Tritium, the key radioactive compound in the liquid, has a half-life of 12.3 years, so encasing the treated water in concrete would deal with the issue without risking potential fallout in the Pacific. 

“I felt a sense of relief. That was very fleeting.” – Former CNMI Rep. Sheila Babauta

Richmond says science is developing faster than international standards and regulations, which means current standards may not reflect the best possible solution.

“If they can guarantee and swear that the water will be totally safe by all standards, then why are they still averse to keeping it on site, binding it up in concrete so that it can’t get into people and can’t get into oceanic organisms, rather than making it the transboundary issue it is?” Richmond said. 

TEPCO reiterated that it was following the basic policy set by the Japanese government in April 2021, and that it would “move forward with the construction of discharge facilities with the aim of commencing ocean discharge within approximately two years.”

The power company said construction delays mean the release may not happen until spring or summer, the Associated Press reported

Company officials took the media on a tour of the Fukushima Daiichi Nuclear Power Plant in 2013. (Joe Rubin/Civil Beat/2013)

Does Delay Still Mean Inevitable?

Japan has faced pushback from China and South Korea, as well as U.S. territorial governments in the Pacific, despite the U.S. Department of State’s statement that Japan had “been transparent about its decision,” in 2021. 

The House of Representatives in the Commonwealth of the Northern Mariana Islands introduced a resolution six months later, opposing nuclear testing and waste storage or disposal in the Pacific.
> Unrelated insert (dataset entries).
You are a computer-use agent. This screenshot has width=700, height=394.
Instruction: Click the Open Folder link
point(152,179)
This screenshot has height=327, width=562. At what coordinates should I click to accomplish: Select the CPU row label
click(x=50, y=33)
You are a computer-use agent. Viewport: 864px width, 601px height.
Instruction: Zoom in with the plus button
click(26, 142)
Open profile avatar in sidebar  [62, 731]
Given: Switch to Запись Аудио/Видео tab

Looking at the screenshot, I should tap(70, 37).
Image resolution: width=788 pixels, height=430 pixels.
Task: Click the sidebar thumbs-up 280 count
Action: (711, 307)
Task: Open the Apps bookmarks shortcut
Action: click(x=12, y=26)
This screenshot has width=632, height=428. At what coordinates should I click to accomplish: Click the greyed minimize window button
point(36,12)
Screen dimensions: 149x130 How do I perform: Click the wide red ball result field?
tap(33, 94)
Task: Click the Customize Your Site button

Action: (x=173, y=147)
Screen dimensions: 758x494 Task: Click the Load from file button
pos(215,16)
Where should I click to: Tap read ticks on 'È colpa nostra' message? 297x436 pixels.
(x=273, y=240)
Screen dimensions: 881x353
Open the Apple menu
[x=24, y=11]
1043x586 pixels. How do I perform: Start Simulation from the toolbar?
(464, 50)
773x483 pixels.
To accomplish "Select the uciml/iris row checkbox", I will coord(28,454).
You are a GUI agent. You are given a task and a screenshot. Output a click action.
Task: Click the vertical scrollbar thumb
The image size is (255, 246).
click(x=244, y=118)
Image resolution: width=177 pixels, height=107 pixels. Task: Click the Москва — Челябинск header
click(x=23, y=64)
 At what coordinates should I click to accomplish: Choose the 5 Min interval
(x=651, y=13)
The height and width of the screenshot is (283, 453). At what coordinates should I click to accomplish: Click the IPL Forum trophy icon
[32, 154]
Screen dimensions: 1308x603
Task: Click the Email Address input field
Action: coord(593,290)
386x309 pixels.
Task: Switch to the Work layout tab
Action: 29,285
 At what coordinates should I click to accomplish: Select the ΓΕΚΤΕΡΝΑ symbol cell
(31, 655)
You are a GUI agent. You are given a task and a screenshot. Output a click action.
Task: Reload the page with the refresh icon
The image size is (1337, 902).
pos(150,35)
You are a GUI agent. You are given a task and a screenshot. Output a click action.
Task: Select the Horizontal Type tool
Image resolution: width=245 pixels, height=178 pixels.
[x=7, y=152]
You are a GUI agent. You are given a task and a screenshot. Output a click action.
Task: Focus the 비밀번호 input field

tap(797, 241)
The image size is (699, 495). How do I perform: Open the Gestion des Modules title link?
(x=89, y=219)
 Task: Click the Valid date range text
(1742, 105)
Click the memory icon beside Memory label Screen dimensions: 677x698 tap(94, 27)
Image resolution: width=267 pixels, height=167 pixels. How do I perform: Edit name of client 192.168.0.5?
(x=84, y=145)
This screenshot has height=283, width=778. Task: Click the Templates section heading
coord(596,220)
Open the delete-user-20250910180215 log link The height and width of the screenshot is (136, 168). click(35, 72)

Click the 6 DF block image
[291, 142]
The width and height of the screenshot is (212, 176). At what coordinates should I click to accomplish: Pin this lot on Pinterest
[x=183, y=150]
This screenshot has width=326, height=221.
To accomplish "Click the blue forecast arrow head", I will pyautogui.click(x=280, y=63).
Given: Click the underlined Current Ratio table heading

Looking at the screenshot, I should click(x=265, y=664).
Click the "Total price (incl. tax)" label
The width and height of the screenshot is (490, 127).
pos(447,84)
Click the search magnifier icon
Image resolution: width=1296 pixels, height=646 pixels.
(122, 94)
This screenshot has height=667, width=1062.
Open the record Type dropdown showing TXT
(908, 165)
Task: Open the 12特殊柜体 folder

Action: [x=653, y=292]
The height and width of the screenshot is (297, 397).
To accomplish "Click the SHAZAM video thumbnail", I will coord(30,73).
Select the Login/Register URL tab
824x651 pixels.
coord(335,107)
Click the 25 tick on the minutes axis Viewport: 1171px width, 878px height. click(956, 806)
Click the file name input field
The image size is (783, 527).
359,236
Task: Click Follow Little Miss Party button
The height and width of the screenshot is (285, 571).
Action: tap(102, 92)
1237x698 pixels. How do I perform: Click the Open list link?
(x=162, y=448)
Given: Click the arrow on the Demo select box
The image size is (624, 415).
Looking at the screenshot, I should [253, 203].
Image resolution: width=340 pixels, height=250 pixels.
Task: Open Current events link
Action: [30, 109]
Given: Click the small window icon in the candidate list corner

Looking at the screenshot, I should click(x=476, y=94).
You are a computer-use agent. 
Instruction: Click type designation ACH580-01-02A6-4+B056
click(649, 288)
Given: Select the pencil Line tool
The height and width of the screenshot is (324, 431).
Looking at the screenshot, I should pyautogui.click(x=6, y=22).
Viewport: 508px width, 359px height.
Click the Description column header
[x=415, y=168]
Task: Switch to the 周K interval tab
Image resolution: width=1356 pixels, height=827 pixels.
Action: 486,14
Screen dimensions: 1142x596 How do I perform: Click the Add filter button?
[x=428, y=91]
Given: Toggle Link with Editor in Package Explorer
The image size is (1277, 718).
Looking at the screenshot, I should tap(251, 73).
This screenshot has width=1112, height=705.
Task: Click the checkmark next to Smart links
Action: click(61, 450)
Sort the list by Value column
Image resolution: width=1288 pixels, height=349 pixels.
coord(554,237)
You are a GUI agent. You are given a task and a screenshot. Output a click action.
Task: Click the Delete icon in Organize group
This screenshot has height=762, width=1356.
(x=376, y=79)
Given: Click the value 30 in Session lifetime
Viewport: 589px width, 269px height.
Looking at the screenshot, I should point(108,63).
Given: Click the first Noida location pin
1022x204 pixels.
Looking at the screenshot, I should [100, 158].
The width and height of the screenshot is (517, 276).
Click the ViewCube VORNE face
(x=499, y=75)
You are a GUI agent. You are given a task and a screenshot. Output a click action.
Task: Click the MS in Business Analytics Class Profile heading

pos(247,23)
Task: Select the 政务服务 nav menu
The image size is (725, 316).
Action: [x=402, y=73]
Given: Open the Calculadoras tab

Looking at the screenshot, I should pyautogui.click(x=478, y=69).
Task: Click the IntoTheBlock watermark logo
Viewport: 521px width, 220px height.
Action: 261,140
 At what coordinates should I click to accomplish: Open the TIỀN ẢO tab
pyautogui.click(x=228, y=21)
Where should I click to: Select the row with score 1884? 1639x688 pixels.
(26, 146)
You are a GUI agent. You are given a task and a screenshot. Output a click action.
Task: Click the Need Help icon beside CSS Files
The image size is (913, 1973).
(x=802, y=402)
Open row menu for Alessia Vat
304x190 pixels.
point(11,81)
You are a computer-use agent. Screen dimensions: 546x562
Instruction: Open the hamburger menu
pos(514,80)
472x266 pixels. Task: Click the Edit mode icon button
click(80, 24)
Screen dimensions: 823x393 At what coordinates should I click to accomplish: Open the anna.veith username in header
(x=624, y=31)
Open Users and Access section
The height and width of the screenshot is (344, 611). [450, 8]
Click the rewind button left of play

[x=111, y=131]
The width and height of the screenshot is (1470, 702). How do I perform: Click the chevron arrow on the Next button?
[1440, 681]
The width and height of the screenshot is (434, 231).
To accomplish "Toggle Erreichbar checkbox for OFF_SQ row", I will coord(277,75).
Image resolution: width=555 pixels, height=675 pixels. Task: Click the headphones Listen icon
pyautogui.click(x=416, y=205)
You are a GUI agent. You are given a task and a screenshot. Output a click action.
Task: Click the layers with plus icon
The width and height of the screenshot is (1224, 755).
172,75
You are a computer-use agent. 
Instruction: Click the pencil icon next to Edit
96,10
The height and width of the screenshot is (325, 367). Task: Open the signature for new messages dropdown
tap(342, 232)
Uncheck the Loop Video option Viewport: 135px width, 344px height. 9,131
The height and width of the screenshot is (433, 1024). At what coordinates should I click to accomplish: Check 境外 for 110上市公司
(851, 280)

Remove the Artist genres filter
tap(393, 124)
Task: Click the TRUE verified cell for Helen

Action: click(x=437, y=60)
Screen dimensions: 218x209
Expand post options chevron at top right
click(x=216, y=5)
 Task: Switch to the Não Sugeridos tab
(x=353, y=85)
The U.S. Territory has its own history with Japan, which planned to dump 10,000 drums of nuclear waste near its waters in the 1970s.

Along with years of nuclear testing and still-lingering waste and pollution from World War II, such treatment of the Pacific region informs current misgivings.

Former CNMI Rep. Sheila Babauta. (Courtesy CNMI)

Former CNMI House Rep. Sheila Babauta, who introduced the resolution, says that cooperation and engagement with large international institutions such as the U.S. military, at least within Micronesia, have historically been opaque.

“I felt a sense of relief. That was very fleeting,” Babauta said in an interview. “We’ve engaged very much with the world around us and have been burned many times. And so it does come with trauma.”

The delay buys Pacific nations time to rally, organize and educate the region on the risks associated with the wastewater release, Babauta says.

But just how long they have is uncertain. 

The decision to delay has curried some favor however from the Federated States of Micronesia, who had voiced opposition to the Japanese plan in September.

Richard Clark, special advisor to the FSM President David Panuelo, said in an email statement that the country was buoyed by Japan’s decision to delay until other Pacific nations “attain the same level of trust in Japan’s intentions and capabilities.”

The Pacific Action Network on Globalisation, a Fiji-based regional watchdog, was concerned that Pacific nations would be in a difficult predicament because Japan is a major regional donor. 

But Joey Tau, deputy coordinator of PANG, says that conundrum pales in comparison to the environmental effects of releasing the wastewater into the Pacific, as forecast by the PIF scientific panel. 

“If Japan decides to go ahead, we will see it as a fundamental breach of human rights,” Tau said in an interview. “We really hope that all other options are exhausted.”